Dans les modèles moléculaires d'interaction plante-pathogène, les gènes de défense seraient induits en réponse à l'interaction entre les produits des gènes de résistance de la plante et les produits des gènes d'avirulence du pathogène. Certains gènes de défense sont bien connus, d'autres restent à découvrir. Le laboratoire de l'UA a entrepris d'identifier les gènes de défense intervenant dans le processus d'interaction Tournesol/Agent du mildiou.
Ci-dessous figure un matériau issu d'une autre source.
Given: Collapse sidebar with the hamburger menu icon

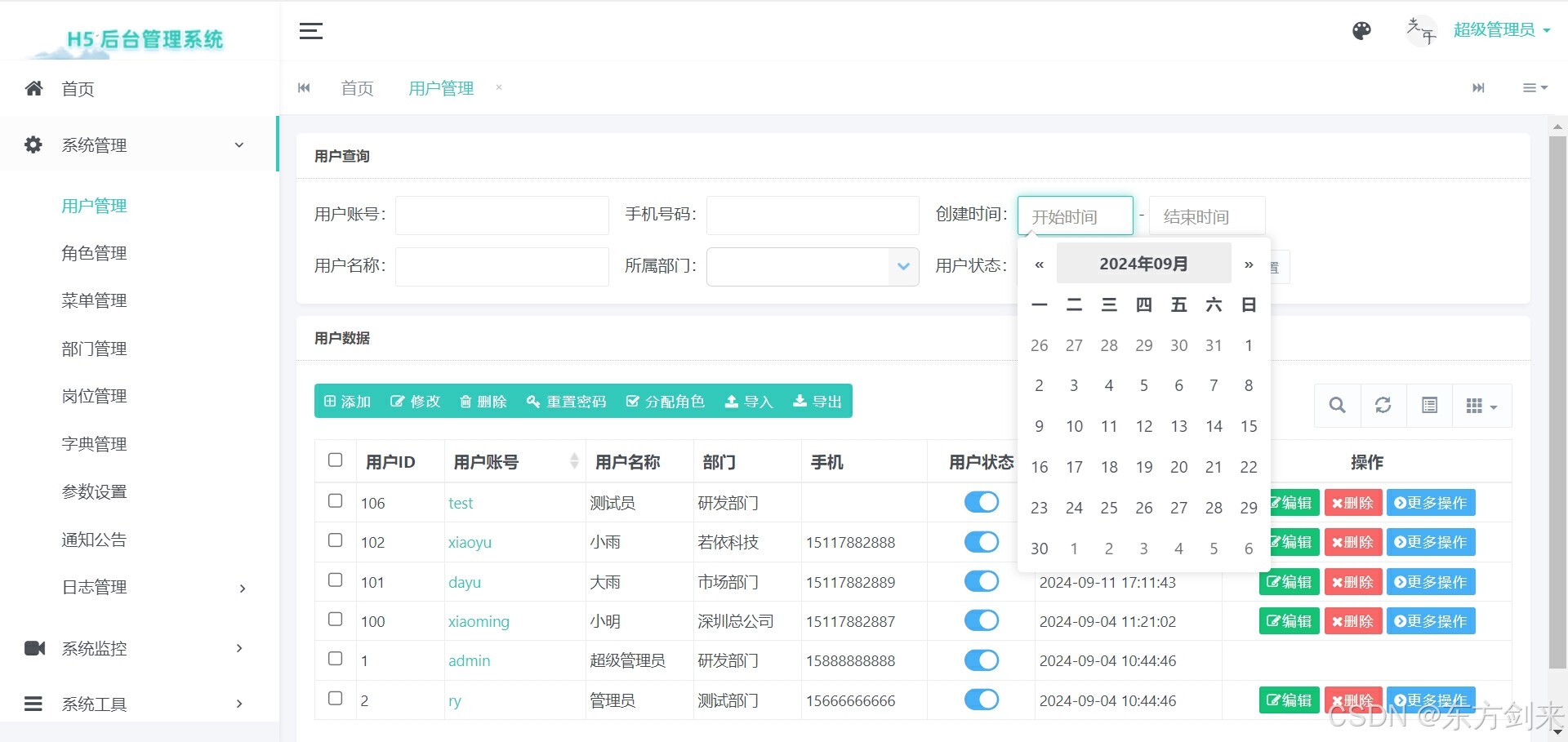Looking at the screenshot, I should pos(311,31).
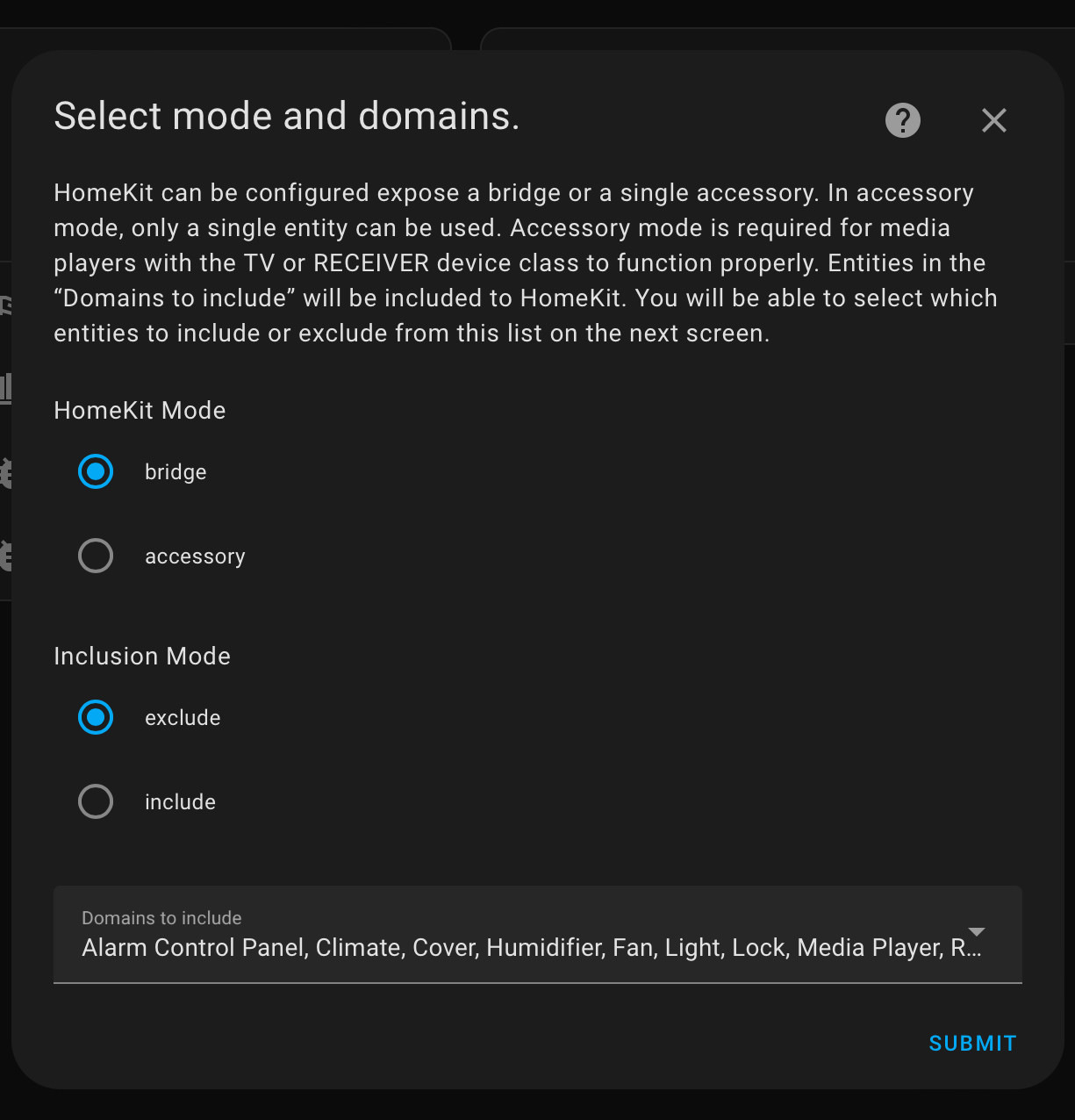Click the upper bug icon at left edge
The width and height of the screenshot is (1075, 1120).
point(5,472)
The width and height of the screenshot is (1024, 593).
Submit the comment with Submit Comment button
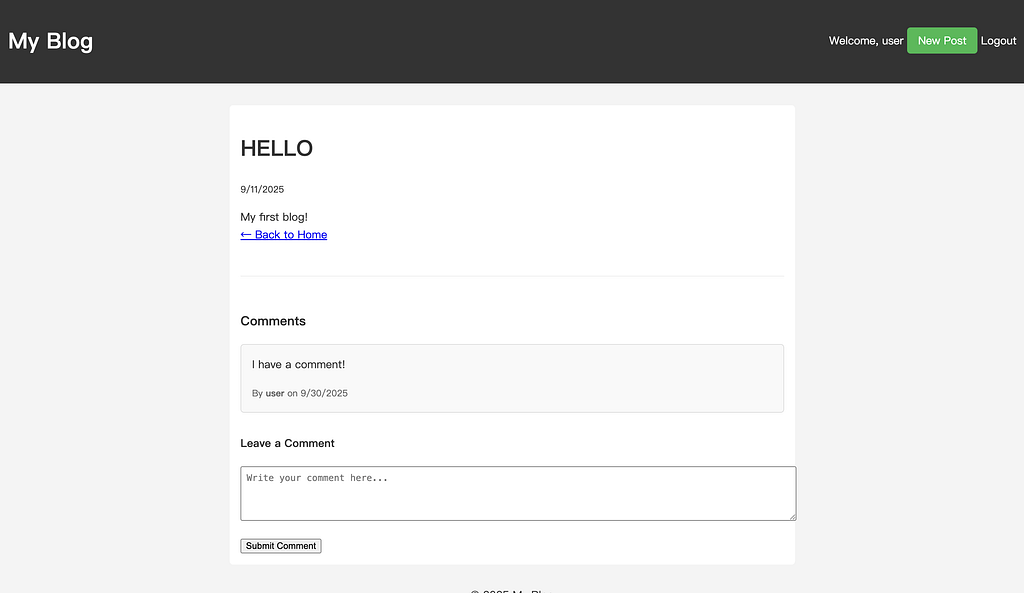click(281, 546)
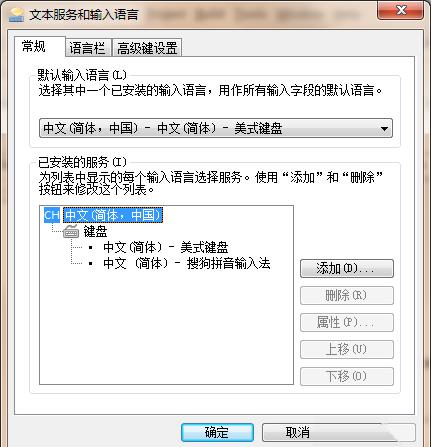This screenshot has width=431, height=447.
Task: Open the 中文(简体) - 美式键盘 combo box
Action: [x=216, y=128]
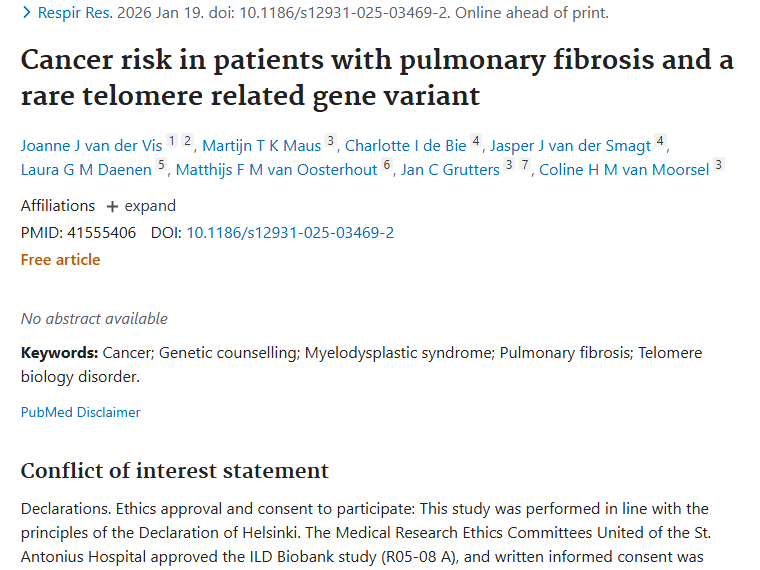The width and height of the screenshot is (760, 570).
Task: Open author Martijn T K Maus
Action: tap(261, 146)
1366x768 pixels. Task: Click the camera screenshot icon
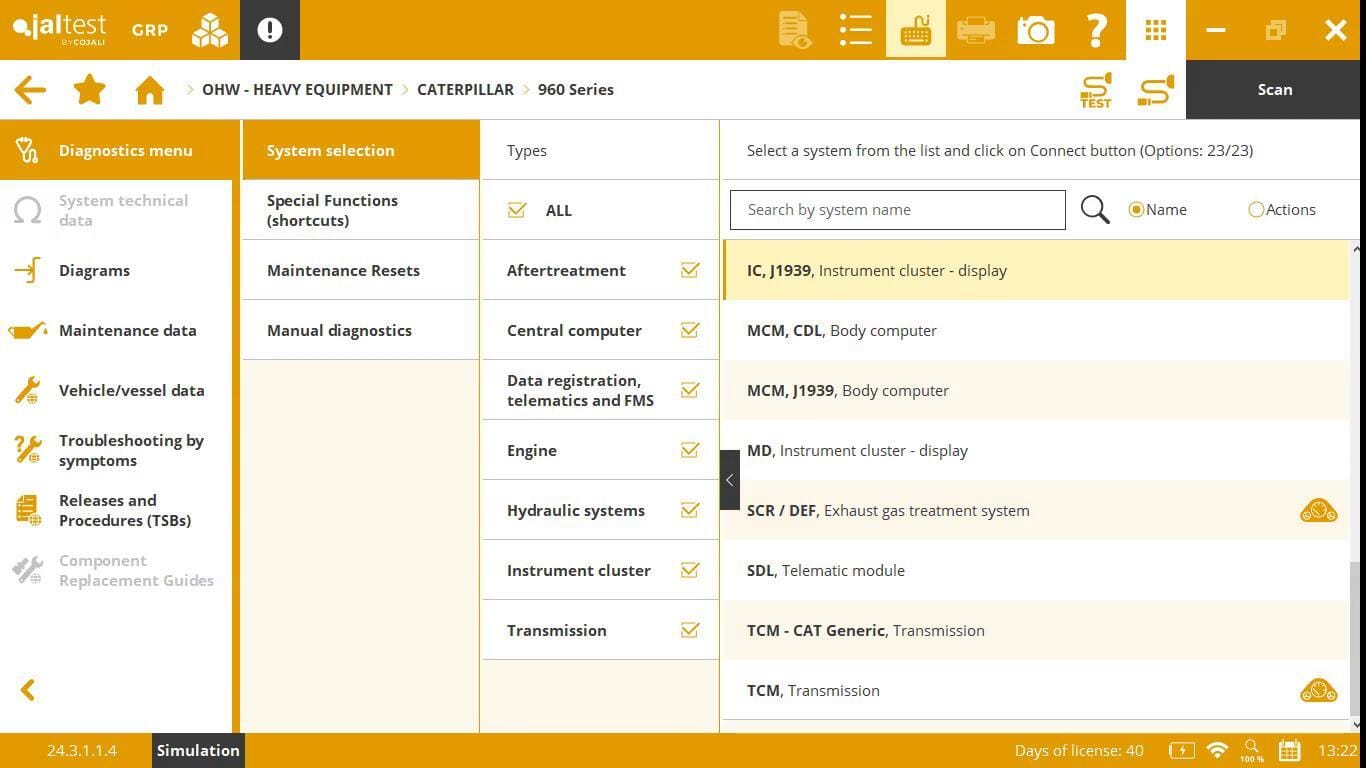coord(1036,30)
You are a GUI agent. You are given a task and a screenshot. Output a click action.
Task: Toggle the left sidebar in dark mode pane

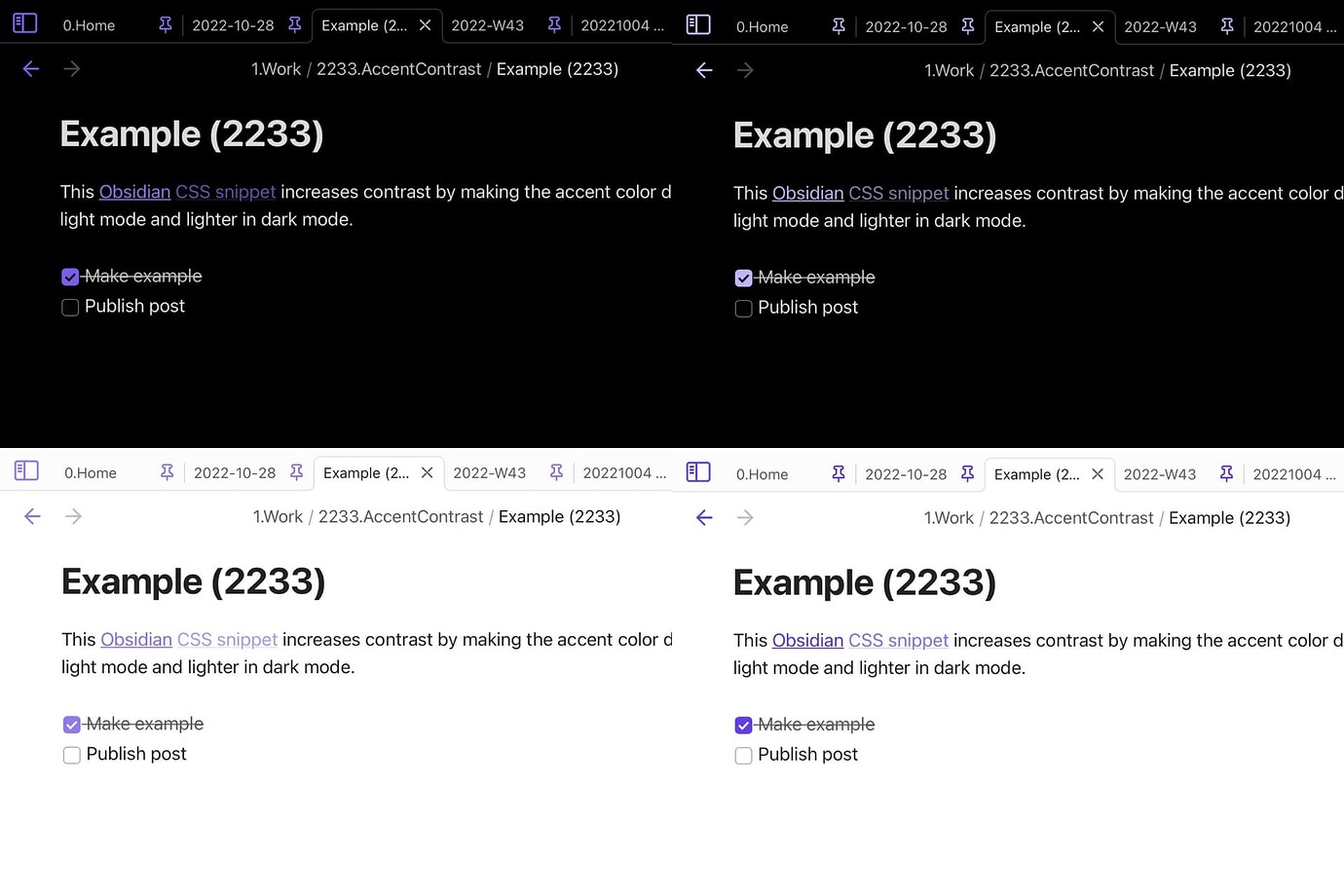24,23
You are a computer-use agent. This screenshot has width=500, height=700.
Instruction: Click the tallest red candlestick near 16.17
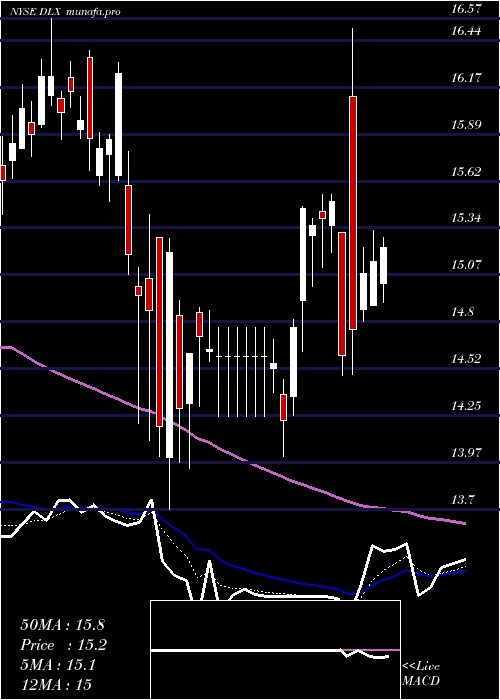coord(353,212)
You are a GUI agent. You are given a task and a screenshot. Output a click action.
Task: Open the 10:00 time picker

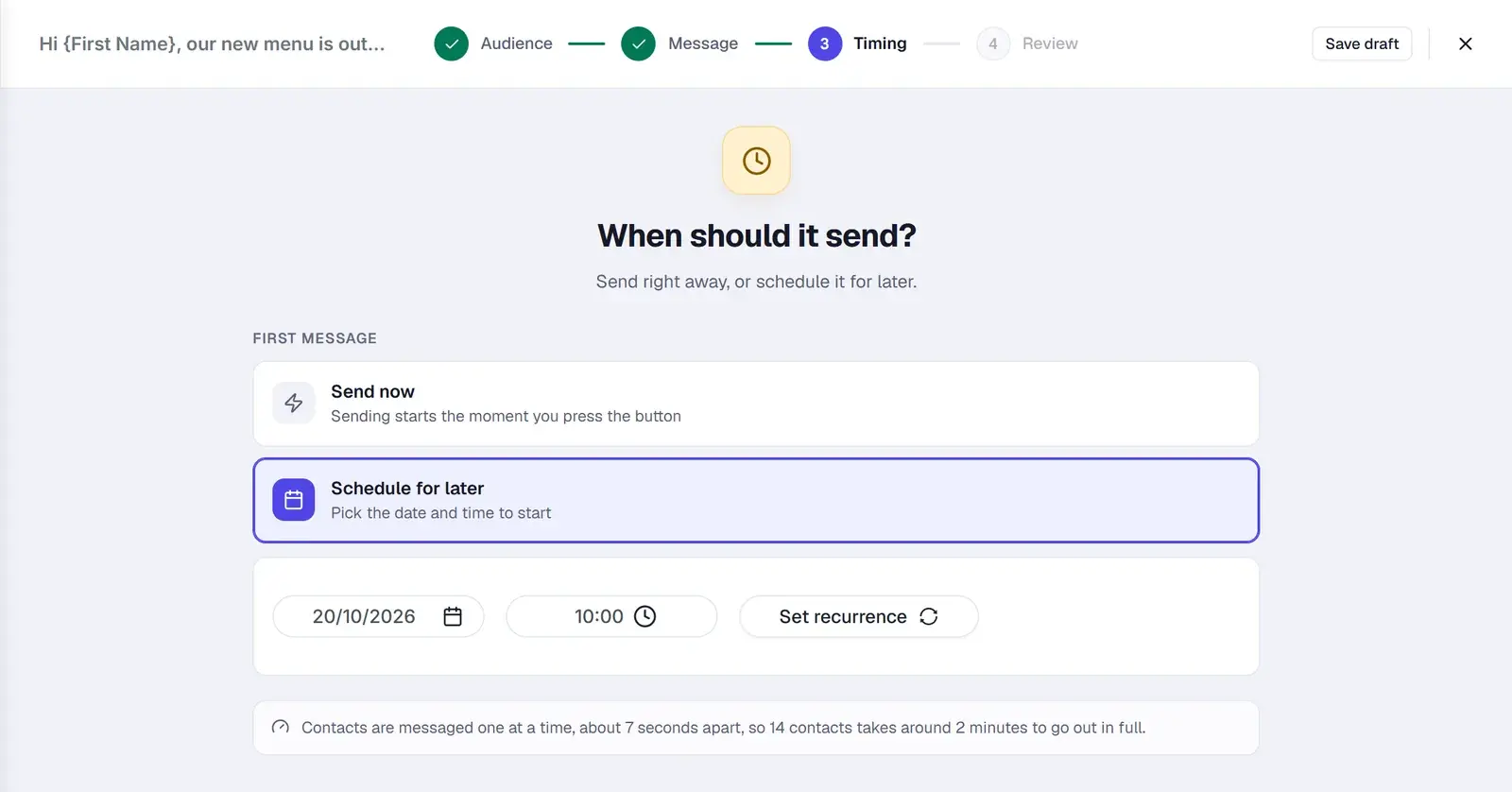click(x=611, y=616)
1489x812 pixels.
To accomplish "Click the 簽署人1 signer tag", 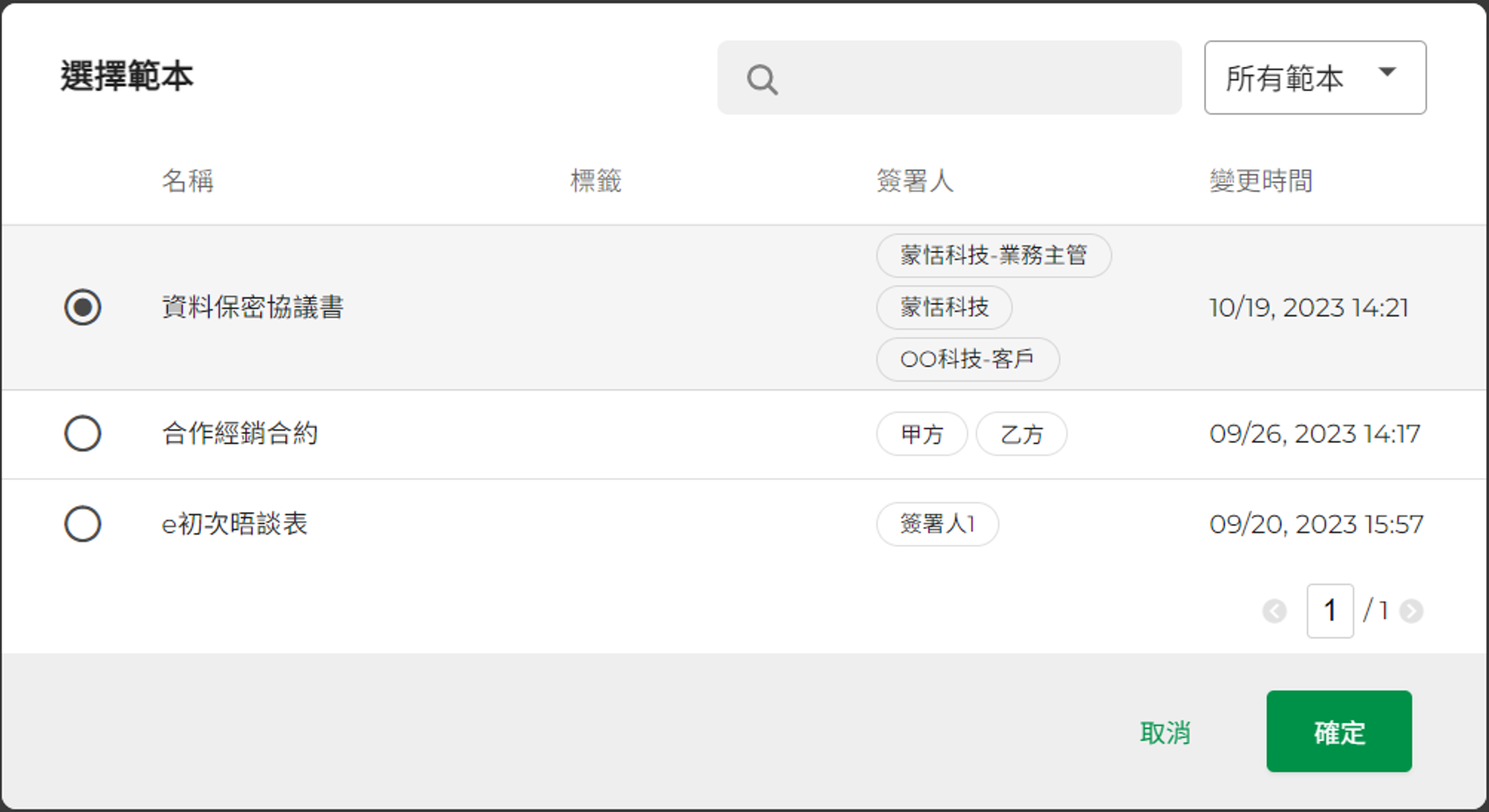I will 937,524.
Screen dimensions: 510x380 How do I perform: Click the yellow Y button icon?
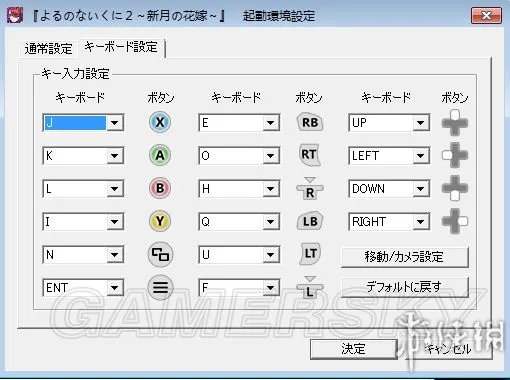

Dans un premier temps, l'équipe a cloné par homologie les gènes de défense connus, afin d'étudier la cinétique d'expression de ces gènes au cours de la réaction de défense. La stratégie de la DDRT-PCR (Differential Display Reverse Transcription PCR) a alors été appliquée à la période la plus favorable, ce qui a permis de mettre en évidence plusieurs gènes spécifiquement exprimés dans la situation de résistance (interaction incompatible) et non dans la situation de sensibilité (interaction compatible). Trois de ces gènes, inconnus jusqu'ici, font l'objet de la poursuite actuelle des travaux, ainsi que des gènes impliqués dans le processus de défense au niveau du métabolisme des superoxydes.

L'objectif est de comprendre le mécanisme intime des gènes qui luttent contre la maladie : les gènes de résistance qui reconnaissent le pathogène et qui, par un mécanisme encore très mal connu, peuvent réguler l'expression des gènes de défense. L'ensemble de ces cascades de réaction reste à éclairer. Le but est de trouver des résistances durables au plus grand nombre de pathogènes, afin d'améliorer la sélection sur des critères croisés associant notamment caractère résistant, rendement et teneur en huile.

Des maladies des plantes aux maladies humaines

D'autres thématiques du laboratoire, qui seront développées ultérieurement, concernent l'étude de molécules qui, produites par des cellules végétales, sont efficaces les unes pour la destruction de virus, les autres pour la destruction de cellules tumorales, aussi bien chez la plante que chez l'animal ou l'homme. A terme, ces molécules pourraient permettre l'obtention de nouveaux médicaments.